PHOTO BY GINA CLYNE/COURTESY CLOCKSHOP
PHOTO BY GINA CLYNE/COURTESY CLOCKSHOP
When the Los Angeles–based artist Nancy Baker Cahill created the augmented reality app 4th Wall in February, she wanted to share her art with a wider audience and give her works’ viewers more agency. In its initial iteration, the app enabled people around the world to see Baker Cahill’s works on paper and virtual reality drawings, which often focus on the human body as a site of struggle, as augmented reality—that is, transposed onto her viewers’ environment via their Androids, iPhones, and iPads.
“I’ve always been interested in imagining new models for public art,” she told ARTnews. “My long-term goal is that [4th Wall] will be a large-scale, public AR art exhibition that is ever-changing.”
On Friday, 4th Wall, which is available free of charge, launched a new feature, “Coordinates,” which allows users to activate site-specific pieces by Baker Cahill and five participating artists—Tanya Aguiñiga, Beatriz Cortez, Kenturah Davis, Micol Hebron, and Debra Scacco—through their smartphones and tablets. With the exception of Hebron’s and Scacco’s works, all of the AR projects on “Coordinates” are based on already existing artworks.
“I chose the artists based on the rigor, intentionality, and thoughtfulness that they bring to their work, and because they all tend to work topically,” Baker Cahill said. Many of the works, she explained, focus on immigration, liminality, and the idea that, like the artworks on “Coordinates” themselves, which exist both in reality and on the app, it is possible for someone or something to be “two places at once.”
The locations of the works are listed in a “news” section on 4th Wall, and Baker Cahill has also noted the best vantage points for the experience. While there are no real-world markers of their presence, arrows within the “Coordinates” feature direct viewers to the artwork nearest them. The pieces are locked to specific GPS coordinates, and each has its own visibility range. Any given work will appear on smartphone screens scaled to the user’s proximity to and distance from it.
Included in the project is Cortez’s sculpture Tzolk’in, a pyramidal work based on the Mayan agricultural calendar currently on view at the Hammer Museum’s Made in L.A. biennial and Los Angeles art space Bowtie Project. With “Coordinates,” the piece can be seen in AR-form in the Californian city’s Bowtie Park and by the Rio Grande in Nuevo Laredo, Mexico, where the piece acts as a memorial Claudia Claudia Gómez González, who was shot and killed by a U.S. Border Patrol agent this past May in Texas.
Scacco’s work, The President Wilson, 1928, which the artist first conceived as a drawing, includes a segment of an interview with a woman who is to be reunited with her father after being separated during immigration proceedings. This audio component was pulled from the Ellis Island Oral History Project, and the work can be seen—and heard—from the Staten Island Ferry and New York’s Battery Park.

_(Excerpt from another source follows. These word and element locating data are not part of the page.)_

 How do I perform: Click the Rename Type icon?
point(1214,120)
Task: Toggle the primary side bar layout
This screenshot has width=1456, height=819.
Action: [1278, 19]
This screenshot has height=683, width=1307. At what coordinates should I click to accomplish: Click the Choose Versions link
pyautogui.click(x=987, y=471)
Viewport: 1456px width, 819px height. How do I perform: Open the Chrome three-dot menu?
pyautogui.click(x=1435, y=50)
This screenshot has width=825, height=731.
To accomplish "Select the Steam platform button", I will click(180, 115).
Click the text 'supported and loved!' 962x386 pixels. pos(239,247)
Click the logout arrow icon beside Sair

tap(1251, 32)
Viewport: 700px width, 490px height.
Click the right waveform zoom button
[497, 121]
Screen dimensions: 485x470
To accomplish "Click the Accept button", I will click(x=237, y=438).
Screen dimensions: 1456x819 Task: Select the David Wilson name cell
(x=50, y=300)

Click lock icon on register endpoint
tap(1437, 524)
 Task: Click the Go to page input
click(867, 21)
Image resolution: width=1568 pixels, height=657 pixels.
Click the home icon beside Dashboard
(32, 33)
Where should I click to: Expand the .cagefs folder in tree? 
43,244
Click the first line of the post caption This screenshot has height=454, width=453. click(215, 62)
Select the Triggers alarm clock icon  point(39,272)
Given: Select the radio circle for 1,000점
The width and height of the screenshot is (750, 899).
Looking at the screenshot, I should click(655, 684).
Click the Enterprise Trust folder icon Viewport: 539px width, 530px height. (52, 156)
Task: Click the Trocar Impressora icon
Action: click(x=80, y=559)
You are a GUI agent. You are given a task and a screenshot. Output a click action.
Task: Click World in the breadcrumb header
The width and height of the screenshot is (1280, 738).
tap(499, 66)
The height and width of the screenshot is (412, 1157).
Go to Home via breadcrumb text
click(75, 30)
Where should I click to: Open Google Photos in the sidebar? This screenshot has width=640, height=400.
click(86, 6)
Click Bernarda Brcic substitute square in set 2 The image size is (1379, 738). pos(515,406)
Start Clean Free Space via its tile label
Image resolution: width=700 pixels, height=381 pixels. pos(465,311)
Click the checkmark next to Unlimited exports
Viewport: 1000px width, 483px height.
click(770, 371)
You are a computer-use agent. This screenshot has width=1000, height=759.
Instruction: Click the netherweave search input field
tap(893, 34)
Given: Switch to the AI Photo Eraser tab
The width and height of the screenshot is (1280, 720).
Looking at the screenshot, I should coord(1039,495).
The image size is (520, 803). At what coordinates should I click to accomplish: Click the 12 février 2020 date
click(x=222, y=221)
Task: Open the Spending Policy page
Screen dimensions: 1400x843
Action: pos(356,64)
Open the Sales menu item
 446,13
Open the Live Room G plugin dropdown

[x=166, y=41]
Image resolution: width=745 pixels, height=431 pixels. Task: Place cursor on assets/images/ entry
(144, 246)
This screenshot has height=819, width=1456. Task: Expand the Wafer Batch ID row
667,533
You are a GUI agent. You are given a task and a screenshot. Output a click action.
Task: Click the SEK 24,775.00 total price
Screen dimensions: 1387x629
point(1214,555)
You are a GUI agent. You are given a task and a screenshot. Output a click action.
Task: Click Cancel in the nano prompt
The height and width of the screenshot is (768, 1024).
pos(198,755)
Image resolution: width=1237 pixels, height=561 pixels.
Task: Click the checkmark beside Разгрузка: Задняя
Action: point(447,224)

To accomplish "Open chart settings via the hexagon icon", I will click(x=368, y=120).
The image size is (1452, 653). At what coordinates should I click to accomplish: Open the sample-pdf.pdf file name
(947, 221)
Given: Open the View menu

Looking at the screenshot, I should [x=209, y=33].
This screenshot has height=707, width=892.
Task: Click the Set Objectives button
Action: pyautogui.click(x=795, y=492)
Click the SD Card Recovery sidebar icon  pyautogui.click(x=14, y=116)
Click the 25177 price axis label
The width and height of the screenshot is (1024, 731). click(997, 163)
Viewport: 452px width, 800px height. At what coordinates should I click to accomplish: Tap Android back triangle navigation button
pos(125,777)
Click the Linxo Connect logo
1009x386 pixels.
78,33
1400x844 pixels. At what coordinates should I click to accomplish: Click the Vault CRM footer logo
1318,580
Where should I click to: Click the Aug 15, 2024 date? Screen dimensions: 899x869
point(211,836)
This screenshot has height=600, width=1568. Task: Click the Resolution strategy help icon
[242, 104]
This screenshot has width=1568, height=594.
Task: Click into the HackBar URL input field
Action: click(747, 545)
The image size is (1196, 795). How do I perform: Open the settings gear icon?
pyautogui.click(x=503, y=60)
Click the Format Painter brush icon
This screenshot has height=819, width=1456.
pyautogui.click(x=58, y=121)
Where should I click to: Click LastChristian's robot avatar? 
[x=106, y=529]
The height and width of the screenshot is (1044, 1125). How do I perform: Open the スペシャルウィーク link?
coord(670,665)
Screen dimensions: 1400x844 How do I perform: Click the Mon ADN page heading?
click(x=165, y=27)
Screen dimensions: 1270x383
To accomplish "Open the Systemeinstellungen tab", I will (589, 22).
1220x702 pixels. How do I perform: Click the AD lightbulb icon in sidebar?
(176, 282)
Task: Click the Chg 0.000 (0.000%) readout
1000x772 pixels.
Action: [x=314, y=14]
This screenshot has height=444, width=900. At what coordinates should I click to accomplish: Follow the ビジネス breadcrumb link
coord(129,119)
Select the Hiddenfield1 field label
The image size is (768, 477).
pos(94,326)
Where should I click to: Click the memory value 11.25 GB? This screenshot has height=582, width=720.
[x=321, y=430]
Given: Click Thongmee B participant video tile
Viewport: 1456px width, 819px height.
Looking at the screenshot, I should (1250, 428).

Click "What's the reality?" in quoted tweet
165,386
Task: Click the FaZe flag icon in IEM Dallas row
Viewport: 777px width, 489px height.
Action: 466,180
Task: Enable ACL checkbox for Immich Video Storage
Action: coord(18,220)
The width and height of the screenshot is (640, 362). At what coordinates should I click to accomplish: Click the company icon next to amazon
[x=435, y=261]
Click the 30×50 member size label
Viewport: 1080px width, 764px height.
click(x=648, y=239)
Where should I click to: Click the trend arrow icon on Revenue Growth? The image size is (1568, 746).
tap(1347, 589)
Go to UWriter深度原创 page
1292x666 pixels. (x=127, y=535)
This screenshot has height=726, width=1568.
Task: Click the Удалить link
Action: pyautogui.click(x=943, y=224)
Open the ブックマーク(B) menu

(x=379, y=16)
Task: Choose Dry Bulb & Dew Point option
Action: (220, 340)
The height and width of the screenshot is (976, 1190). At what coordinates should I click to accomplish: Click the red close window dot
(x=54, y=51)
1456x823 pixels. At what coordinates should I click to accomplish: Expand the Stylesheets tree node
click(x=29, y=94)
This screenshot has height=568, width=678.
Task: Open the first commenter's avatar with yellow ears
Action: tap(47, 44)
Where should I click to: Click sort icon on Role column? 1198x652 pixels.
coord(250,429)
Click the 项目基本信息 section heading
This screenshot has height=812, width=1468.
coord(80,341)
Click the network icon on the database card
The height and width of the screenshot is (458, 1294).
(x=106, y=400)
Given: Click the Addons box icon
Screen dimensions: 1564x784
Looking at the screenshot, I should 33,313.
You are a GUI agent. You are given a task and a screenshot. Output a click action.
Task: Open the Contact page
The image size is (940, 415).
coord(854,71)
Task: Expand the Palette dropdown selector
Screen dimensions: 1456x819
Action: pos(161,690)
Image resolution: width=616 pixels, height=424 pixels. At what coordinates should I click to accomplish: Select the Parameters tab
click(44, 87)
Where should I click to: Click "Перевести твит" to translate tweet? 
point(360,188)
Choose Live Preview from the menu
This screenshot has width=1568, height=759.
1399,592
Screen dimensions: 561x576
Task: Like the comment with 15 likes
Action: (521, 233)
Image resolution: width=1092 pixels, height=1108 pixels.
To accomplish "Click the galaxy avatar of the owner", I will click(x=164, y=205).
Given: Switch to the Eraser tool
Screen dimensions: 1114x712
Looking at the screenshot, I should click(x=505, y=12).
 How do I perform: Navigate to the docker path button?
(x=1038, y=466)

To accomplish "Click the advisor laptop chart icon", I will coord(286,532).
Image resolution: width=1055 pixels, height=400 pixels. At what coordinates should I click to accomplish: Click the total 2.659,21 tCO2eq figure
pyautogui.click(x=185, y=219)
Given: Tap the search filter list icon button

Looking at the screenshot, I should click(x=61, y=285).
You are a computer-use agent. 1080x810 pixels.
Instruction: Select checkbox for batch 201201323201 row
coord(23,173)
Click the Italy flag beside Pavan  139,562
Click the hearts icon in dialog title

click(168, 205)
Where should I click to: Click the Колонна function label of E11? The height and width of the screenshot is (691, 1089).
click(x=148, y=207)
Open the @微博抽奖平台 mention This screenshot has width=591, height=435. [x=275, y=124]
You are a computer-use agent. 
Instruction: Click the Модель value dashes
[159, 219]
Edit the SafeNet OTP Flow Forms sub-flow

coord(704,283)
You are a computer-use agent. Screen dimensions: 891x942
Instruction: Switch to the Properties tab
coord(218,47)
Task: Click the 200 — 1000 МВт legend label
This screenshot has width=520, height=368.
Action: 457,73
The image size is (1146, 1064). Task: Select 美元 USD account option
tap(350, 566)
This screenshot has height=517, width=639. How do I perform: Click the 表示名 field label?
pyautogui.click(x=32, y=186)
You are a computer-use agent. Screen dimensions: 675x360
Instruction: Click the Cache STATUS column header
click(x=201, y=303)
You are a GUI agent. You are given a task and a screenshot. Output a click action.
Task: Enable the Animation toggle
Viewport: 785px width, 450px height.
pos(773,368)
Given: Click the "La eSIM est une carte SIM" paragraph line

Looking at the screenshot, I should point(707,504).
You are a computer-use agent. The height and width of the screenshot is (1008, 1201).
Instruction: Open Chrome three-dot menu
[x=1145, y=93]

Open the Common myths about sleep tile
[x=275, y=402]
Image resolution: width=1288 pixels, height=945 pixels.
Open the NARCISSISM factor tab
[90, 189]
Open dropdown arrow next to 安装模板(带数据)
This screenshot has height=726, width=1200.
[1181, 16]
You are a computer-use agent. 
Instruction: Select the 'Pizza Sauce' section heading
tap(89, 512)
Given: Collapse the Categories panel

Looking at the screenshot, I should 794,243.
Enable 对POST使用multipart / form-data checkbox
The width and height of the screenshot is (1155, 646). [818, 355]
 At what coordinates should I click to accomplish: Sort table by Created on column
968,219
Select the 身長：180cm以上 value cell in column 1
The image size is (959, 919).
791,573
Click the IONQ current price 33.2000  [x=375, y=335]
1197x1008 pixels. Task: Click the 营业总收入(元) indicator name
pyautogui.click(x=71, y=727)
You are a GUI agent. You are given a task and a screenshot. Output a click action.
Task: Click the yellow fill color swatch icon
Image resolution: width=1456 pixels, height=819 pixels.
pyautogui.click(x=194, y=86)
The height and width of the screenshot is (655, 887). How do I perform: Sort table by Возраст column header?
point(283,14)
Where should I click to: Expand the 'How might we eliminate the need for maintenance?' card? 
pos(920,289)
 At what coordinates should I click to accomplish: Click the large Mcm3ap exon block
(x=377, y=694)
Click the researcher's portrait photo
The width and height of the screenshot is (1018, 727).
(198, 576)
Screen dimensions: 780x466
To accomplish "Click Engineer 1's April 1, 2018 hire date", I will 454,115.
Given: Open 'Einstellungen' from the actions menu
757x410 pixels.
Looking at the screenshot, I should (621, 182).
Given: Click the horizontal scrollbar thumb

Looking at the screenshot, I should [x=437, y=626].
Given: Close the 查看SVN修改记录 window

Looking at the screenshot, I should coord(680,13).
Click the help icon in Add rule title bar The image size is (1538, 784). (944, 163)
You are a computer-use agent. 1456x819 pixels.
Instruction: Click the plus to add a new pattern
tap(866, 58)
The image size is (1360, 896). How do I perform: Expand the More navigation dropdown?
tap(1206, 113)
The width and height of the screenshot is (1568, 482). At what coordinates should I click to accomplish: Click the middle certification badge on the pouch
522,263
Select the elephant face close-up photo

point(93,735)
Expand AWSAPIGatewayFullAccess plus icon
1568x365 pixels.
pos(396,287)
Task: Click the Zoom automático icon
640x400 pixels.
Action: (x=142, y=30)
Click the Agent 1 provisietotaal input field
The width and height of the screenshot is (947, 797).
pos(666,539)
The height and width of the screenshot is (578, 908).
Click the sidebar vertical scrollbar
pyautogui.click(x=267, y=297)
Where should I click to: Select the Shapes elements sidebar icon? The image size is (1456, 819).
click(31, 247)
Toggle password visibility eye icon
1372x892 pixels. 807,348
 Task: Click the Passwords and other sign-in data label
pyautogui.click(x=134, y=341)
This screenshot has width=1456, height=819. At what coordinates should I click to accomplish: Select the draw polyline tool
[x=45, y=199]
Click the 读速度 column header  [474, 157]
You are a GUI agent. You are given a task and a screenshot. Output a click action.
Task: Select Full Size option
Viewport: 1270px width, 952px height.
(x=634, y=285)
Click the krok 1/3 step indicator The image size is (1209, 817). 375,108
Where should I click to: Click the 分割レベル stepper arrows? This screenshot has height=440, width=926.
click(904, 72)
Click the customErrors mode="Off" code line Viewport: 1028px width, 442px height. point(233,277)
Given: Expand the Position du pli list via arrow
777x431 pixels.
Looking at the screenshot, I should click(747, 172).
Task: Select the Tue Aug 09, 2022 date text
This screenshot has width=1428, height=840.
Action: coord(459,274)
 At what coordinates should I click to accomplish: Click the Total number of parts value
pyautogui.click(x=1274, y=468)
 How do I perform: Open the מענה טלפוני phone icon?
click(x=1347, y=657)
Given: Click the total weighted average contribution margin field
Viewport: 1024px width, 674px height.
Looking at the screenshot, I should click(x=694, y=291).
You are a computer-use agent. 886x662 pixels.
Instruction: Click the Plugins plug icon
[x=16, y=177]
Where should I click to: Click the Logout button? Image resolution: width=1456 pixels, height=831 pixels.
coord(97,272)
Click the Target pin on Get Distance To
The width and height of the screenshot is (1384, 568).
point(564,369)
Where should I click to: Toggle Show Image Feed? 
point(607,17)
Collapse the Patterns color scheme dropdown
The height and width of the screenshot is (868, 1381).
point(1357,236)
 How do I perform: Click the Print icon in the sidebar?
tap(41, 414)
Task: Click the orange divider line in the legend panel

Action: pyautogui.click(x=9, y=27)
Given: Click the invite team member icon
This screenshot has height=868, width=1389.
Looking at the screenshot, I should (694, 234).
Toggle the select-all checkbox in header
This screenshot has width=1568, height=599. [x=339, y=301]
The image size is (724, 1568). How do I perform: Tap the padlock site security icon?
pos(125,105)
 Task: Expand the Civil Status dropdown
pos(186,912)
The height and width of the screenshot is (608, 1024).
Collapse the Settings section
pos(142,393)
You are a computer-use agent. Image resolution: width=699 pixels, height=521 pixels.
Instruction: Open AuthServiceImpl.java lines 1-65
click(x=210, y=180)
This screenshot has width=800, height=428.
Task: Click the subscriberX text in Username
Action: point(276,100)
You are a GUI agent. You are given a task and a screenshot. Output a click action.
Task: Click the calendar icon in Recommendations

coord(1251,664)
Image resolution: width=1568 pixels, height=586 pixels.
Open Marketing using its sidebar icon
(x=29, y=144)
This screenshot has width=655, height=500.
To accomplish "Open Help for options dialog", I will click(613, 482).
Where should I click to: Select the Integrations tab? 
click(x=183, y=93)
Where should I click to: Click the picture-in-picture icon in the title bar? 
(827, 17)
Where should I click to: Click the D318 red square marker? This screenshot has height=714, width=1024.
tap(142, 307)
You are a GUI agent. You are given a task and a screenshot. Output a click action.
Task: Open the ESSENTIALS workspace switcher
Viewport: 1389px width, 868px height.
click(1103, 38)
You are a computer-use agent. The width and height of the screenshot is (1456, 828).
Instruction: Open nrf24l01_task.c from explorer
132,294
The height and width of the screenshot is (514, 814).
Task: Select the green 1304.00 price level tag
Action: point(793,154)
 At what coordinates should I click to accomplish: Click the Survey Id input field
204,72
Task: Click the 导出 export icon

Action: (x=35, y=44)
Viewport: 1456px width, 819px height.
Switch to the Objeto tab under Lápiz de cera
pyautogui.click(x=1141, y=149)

Aguiñiga’s Impotence Incarnate can be activated at the border wall in Playas de Tijuana, Mexico; Kenturah Davis’s Both at the Great Pyramid of Giza in Egypt; Hebron’s Eminent Domain at Dodger Stadium in Los Angeles; and Baker Cahill’s Hurt Colors in Las Vegas, near the site of the October 2017 shooting.
“We are interested in stimulating discourse and doing it now, when we all acknowledge what a polarizing time we live in,” Baker Cahill said, adding that she plans to organize a second batch of “Coordinates” projects with a new set of artists. The feature, she said, “offers a unique opportunity to do that in a thoughtful and intentional way. This is an opportunity for expanding dialogue, for taking up some space, and really asking people to consider what’s happening in these very specific locations.”